▸ **Directions for this task**:
Which lines in the data below contain the word "will"? Copy each of them.

Collected data
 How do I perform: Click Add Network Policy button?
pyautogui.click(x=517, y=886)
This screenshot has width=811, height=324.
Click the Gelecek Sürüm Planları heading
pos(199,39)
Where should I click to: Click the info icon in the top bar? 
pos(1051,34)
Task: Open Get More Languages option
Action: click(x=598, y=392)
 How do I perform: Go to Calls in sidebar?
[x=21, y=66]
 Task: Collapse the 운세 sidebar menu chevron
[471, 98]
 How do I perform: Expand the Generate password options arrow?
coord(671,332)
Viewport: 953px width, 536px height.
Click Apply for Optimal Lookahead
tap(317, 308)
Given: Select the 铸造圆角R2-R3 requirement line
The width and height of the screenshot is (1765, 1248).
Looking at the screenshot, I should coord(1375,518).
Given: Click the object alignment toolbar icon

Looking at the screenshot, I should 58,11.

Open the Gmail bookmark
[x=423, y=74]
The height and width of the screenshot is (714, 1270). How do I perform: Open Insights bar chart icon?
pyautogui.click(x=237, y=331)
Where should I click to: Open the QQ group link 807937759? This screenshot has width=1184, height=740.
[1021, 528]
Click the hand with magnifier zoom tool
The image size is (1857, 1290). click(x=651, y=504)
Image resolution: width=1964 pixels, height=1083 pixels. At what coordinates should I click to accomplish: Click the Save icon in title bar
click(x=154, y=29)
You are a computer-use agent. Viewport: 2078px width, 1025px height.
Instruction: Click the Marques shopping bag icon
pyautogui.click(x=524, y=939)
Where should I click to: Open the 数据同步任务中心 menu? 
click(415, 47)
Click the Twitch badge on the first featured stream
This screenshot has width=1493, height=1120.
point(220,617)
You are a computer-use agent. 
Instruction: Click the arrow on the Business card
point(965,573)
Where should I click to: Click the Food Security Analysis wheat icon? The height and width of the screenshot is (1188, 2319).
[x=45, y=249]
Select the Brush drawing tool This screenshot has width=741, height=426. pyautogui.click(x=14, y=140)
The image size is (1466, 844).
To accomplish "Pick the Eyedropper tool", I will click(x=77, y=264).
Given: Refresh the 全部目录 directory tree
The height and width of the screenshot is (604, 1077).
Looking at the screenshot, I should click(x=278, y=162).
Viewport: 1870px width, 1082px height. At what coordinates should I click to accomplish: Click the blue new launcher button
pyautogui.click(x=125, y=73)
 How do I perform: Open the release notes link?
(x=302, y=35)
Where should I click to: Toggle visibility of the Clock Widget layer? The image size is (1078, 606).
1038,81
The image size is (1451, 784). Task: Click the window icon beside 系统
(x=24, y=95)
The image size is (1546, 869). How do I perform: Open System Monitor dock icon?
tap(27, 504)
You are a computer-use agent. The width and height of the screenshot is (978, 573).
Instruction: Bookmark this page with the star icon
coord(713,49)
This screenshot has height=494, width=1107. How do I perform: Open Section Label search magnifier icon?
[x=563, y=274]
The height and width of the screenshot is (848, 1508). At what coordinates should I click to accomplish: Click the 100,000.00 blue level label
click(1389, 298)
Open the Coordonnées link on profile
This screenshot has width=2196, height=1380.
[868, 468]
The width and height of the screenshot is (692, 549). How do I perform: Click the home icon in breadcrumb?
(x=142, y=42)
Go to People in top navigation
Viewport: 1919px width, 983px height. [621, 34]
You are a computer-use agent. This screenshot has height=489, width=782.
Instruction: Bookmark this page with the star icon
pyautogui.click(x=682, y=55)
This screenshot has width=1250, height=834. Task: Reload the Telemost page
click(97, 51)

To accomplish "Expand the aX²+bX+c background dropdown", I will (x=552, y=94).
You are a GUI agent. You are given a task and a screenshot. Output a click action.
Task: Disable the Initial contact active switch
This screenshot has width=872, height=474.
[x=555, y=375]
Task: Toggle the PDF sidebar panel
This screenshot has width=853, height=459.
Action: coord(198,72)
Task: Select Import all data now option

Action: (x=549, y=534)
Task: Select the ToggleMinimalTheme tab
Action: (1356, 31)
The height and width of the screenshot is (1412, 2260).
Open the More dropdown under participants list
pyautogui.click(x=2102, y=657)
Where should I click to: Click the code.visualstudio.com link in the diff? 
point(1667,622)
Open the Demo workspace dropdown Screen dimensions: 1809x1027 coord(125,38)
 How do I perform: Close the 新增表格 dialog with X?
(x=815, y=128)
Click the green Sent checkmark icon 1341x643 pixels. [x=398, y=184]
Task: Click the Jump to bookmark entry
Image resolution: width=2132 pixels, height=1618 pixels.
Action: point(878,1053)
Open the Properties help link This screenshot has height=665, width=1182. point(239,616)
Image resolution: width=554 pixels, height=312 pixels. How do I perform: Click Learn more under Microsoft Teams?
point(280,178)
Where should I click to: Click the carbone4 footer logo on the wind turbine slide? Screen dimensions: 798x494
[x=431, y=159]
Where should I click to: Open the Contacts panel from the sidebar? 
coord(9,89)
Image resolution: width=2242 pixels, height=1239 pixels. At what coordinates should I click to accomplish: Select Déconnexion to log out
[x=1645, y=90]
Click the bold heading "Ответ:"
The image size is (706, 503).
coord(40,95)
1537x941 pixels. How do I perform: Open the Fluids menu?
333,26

▸ **Exercise output**:
To accomplish "Pick the Eyedropper tool", I will click(x=77, y=264).
To accomplish "Expand the aX²+bX+c background dropdown", I will (x=552, y=94).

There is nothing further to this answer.